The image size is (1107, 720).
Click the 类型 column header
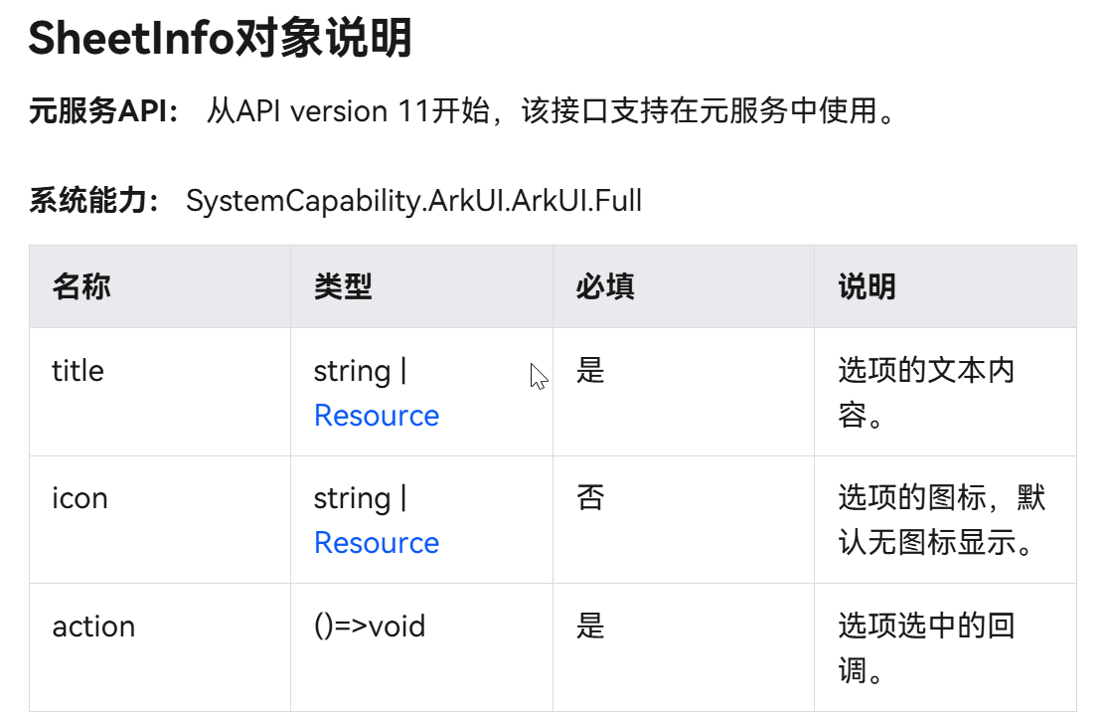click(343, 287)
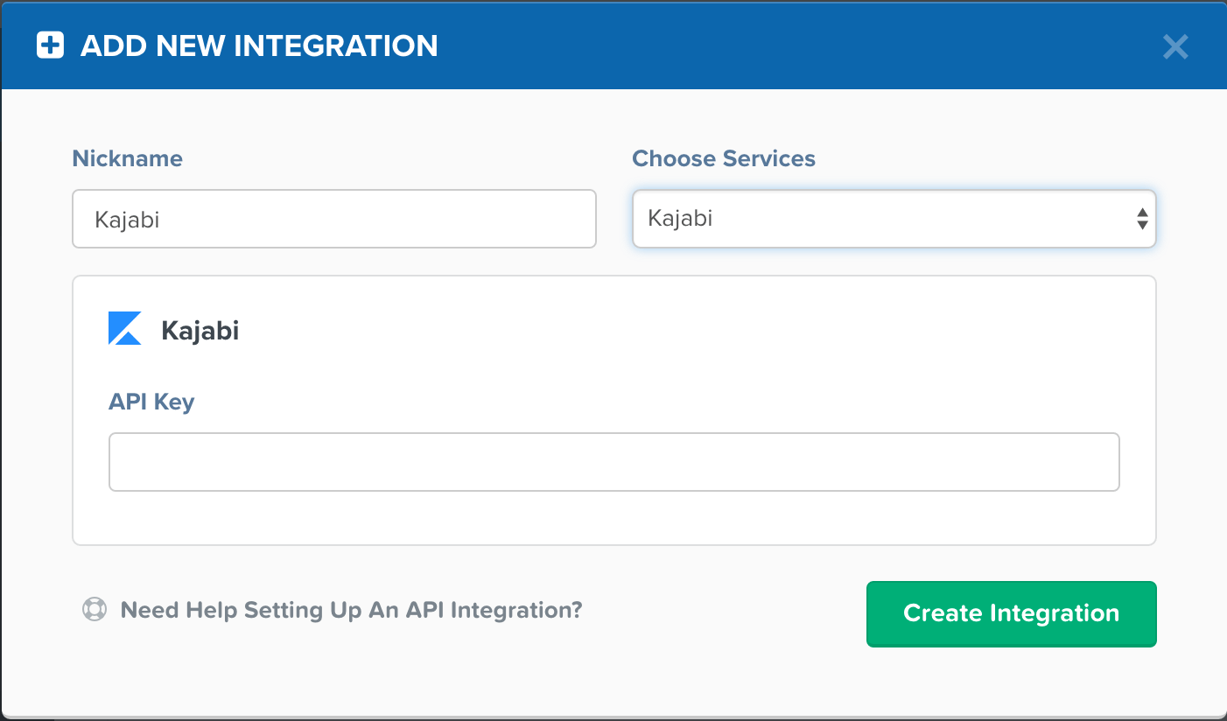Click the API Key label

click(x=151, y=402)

————————

> _Aim of the task_: Give the entries above again word for word, without the pictures.

> _Problem solution_:
The image size is (1107, 720).
Click the 类型 column header
click(343, 287)
Click the API Key label

click(x=151, y=402)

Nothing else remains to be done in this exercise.